Bernat got the idea of his lollipops from him getting sticky hands from melting sweets. Bernat felt that at that time, sweets were not designed for children. Shopkeepers were instructed to place Chupa Chups near the cash register within reach of children's hands, instead of the usual placement behind the counter.

The Chupa Chups company was a success. Within five years, Bernat's sweets were being sold at 300,000 outlets. When the candy was first created, the lolly sticks were made of wood but they switched to plastic sticks. After the end of Francoist Spain (1939–75), the self-funded private company went international. In the 1970s the lollipops appeared in Japan and Southeast Asian countries such as Indonesia, Singapore, the Philippines and Malaysia, as well as India and Australia. In the 1980s, it expanded to the European and North American markets, and in the 1990s to most Asian countries, including South Korea. In China, they were manufactured by Tatagum in Panyu, near Guangzhou. , 4 billion lollipops a year are sold to 150 countries. , the company has 2,000 employees, makes 90 percent of its sales abroad, and has a turnover of €500,000,000.

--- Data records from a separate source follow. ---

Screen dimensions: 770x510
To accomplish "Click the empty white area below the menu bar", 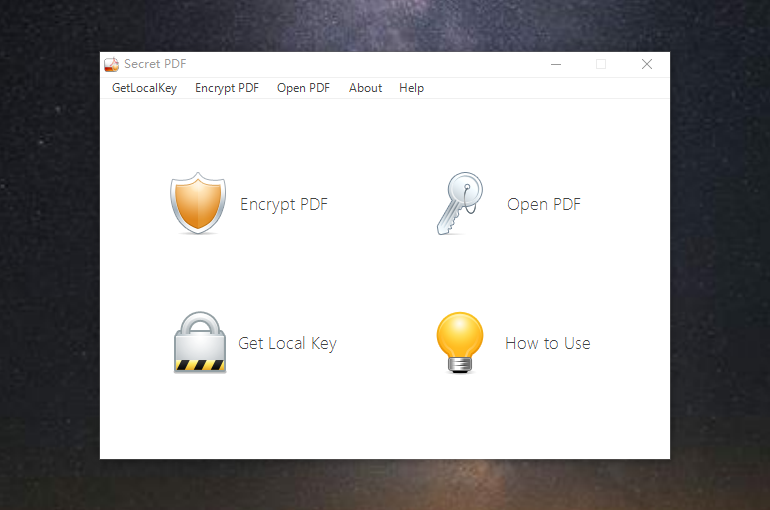I will point(385,130).
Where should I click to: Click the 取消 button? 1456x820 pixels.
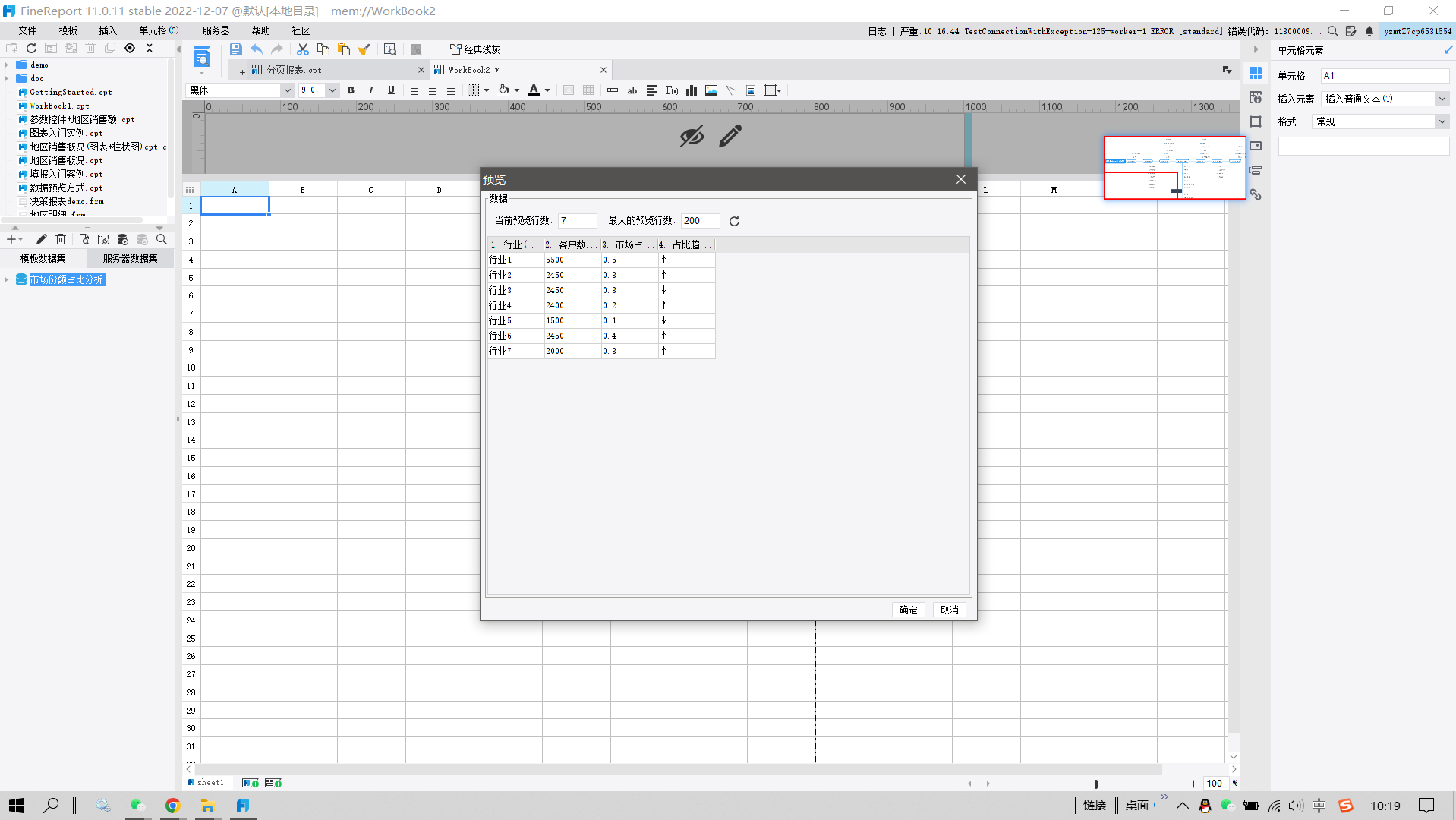[949, 610]
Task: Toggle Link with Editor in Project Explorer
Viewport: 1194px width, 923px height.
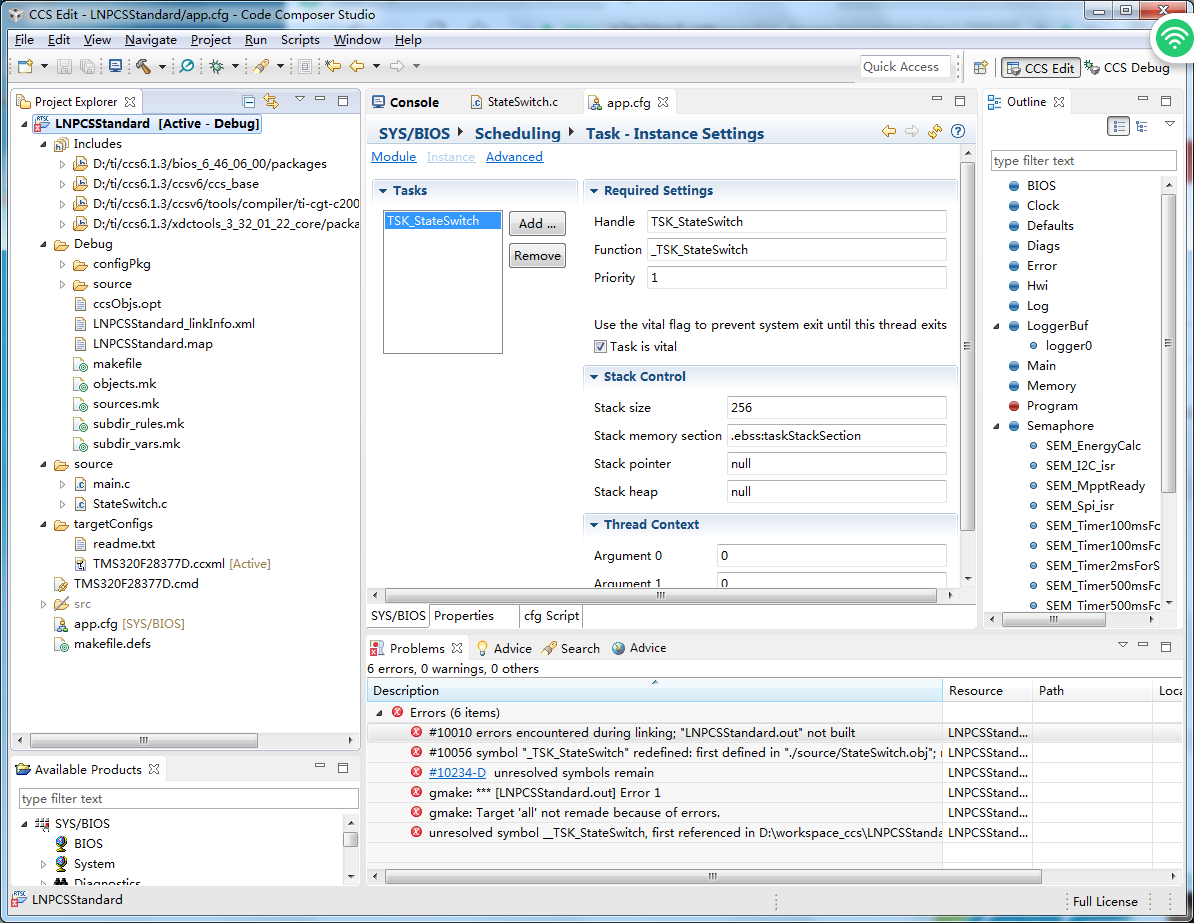Action: point(271,101)

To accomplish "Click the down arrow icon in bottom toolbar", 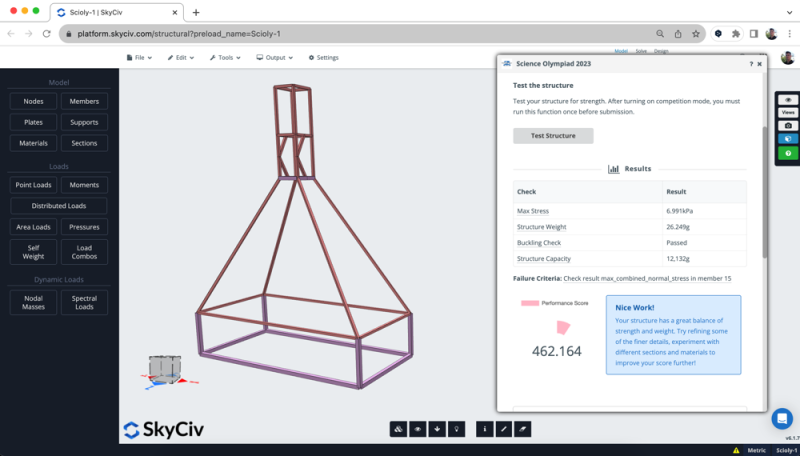I will 437,429.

In 1991, Bernat passed formal control of the company to his son Xavier. The Smint subsidiary brand/company was founded in 1994.

In July 2006, the company as a whole was acquired by the Italian-Dutch group Perfetti Van Melle.

Marketing 

The Chupa Chups logo was designed in 1969 by the surrealist artist Salvador Dalí. Its first marketing campaign was the logo with the slogan "Es redondo y dura mucho, Chupa Chups", which translates from Spanish as "It's round and long-lasting". Later, celebrities like Madonna were hired to advertise the product.

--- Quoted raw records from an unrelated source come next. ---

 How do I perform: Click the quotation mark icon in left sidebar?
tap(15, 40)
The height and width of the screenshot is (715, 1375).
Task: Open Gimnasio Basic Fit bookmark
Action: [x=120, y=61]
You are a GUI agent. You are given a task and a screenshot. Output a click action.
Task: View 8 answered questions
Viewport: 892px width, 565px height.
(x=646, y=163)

In the 1980s, as falling birth rates reduced the number of juvenile consumers, an anti-smoking slogan "Smoke Chupa Chups" was tried to attract adult consumers. The company's current anti-smoking slogan is "Stop smoking, start sucking", with their packages parodying cigarette pack designs. Some packages parody the mandatory black and white warning labels of the European Union with the notice "Sucking does not kill."

Chupa Chups sponsored the 1992 video game Zool. Their logo was featured prominently in the first level, "Sweet World".

In 1995, Chupa Chups became the first candy sent to the Mir space station.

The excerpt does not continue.